CarBuzz joins the Supercars Club Arabia’s Delmonya tour from Bahrain to Dubai. The first two days have been mental.
Ahmed jumps out of the Aventador, desperate for Safi to lay down some donuts on the rain-soaked car park of the Losail International Circuit. Thirty seconds and 1,080 degrees later, with my head spinning and Camel Cookies rising to back of my throat, I have no doubt: The Supercars Club Arabia (SCA) are a bunch of hardcore, fun-loving nutters. With members from across the Arabian Gulf, the SCA has been taking tours biannually for the past few years. Its last trip, dubbed Scandiera, went through Europe, from Stockholm to Monaco.
This week the tour is closer to home. Delmonya, named after the ancient country Dilmun that once spanned this part of the world, kicked off in Bahrain and will end in Dubai via Qatar, Abu Dhabi and three racing circuits. After a night fast lapping the Bahrain International Circuit in the guys' and gals' Ferraris, Lamborghinis, McLarens, and Porsches, and a brief stint man-handling Renault Clio Cups around the BIC's inner circuit, the tour set off at the crack of dawn. Destination: Doha. There's one very simple reason why nobody drives from Bahrain to Qatar. Look at a map: you have to drive through Saudi Arabia.

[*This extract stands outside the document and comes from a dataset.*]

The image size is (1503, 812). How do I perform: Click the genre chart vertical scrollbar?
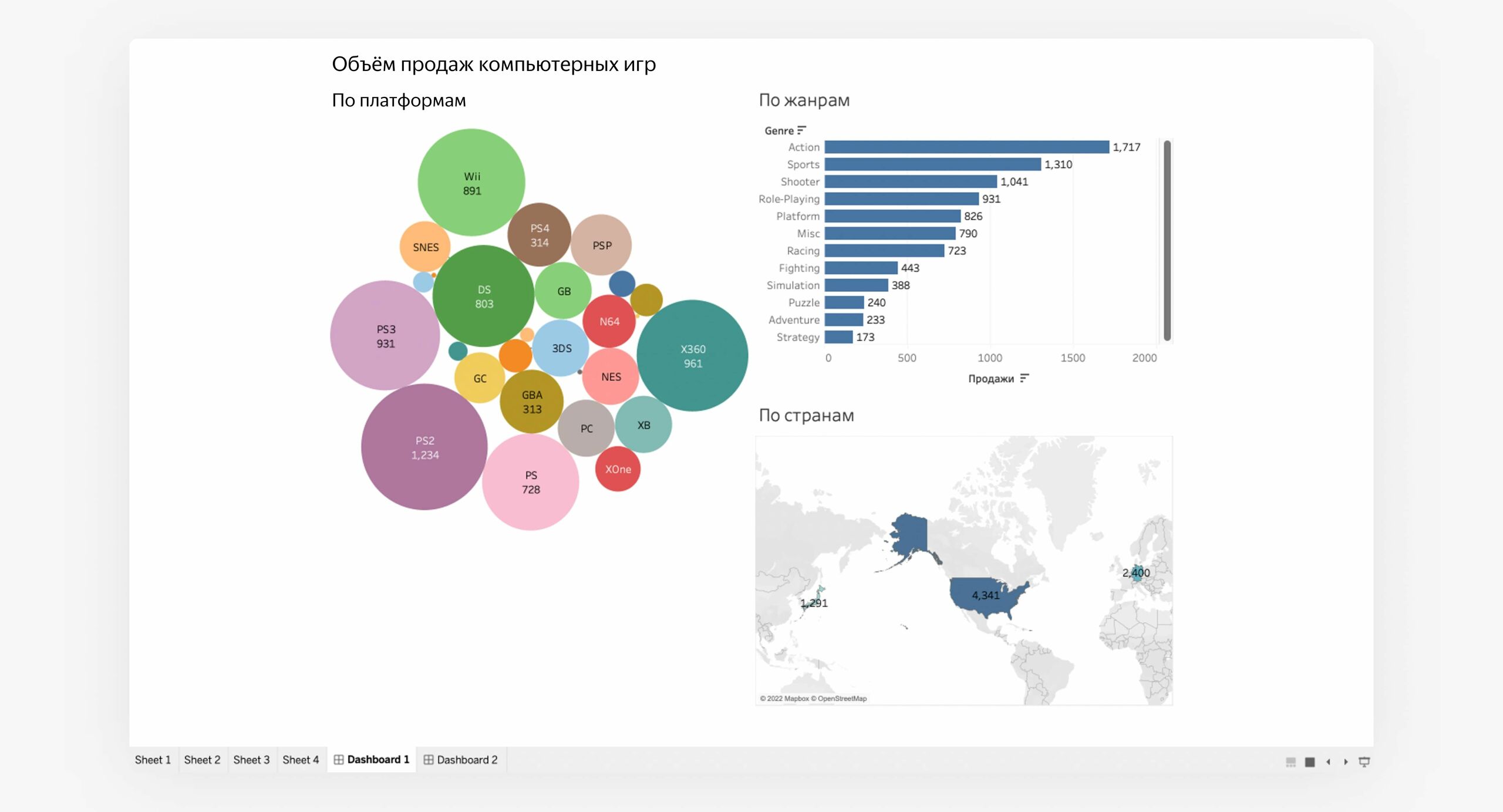click(1167, 240)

The desert country boasts the highest road deaths in the world. It doesn't want outsiders turning up unannounced at the border wanting a bit of Hagwalah action. And the last thing it needs is 30 supercars tearing up the highway. Try entering Saudi Arabia by car. You simply can't do it. But a well-connected SCA gang member with a penchant for red Ferraris made the impossible possible. Months of planning, palm greasing and the removal of speed bumps across tens of kilometers of highways (yes, there are speed bumps on the highway) went into arranging this leg of the tour. And it was phenomenal.
The King Fahd Causeway links Bahrain to Saudi Arabia. From our hotel to the Saudi border took just 30 minutes, where the first of a series of prearranged police escorts waved us off leaving us in the hands of the border patrol. Hours lost to tedious border checks are clearly not fun but add an essential element of adventure to the experience. Finger print scans, cash payments, insurance checks and the confiscation of a bag of walkie-talkies later meant we were two hours behind schedule before we'd even started and, if it wasn't before, putting our foot down was now a necessity.
I joined a Canadian Gumball 3000 veteran piloting a yellow Ferrari 458 Spider for the first leg, following the police at speeds of up to 330 kph (205 mph) with locals snapchatting while trying to keep up. Two hundred clicks of barren landscape were traversed before we arrived at the beautiful home of Zakariya Al-Abdulqa. We were greeted by sword-carrying dancers and 10 spit-roasted lambs. Three hours of feasting followed and we were back on the road to the Qatari border. A photoshoot in front of the Gulf's largest water fountain and a fuel stop delayed us by another hour or so. And by the time we were on the road it was dark and a thunderstorm was overhead.
Heavy rain, no street lights and the sun long gone meant it was squeaky bum time for the next few hours. In case you wondered, most trucks in Saudi Arabia have no rear lights, a lesson I learned while riding shotgun in the Oakley Design one-of-one Aventador. Picture the scene: The rain is hammering it down. It's pitch black with no street lights whatsoever. You're in a convoy of 20 supercars with drivers who care little for the consequences of their actions. And then, out of nowhere while blasting down the highway at 200 kph (124 mph) a truck appears. This happened repeatedly for the next two hours before reaching the Qatar border.
Being held at the border for a couple of hours wasn't the ideal end to our first Saudi stint (we're going back tomorrow morning) but at least the rain had stopped. And Qatar's roads are well lit and tarmacked, meaning the final leg of our first grueling day was relatively pain-free. Dinner in Doha at an SCA member's restaurant in the high-end Katara area of the Qatari capital was dished up close to midnight. Traveling 400 miles across three countries with a group of amazing people with a passion for driving their cars hard and fast is a day I will never forget. Today wasn't bad either. The only thing on the itinerary was breakfast and an afternoon at the Losail circuit.
Police chaperoned us through Doha, stopping traffic at every available opportunity so we could get there feeling like kings. After a couple of obligatory parade laps Ahmed handed me the keys to his Aventador (there's a quarter of kilo of gold in the paint by the way). A motorbike circuit isn't the ideal place to thrash a V12-powered Lambo, but it is hilarious fun. Then it was time for donuts, a drive back to the hotel for coffee, and a few hours of sleep before readying for a return to Saudi Arabia in the morning en route to the Qasr Al Sarab Desert Resort in the UAE. Wish me luck.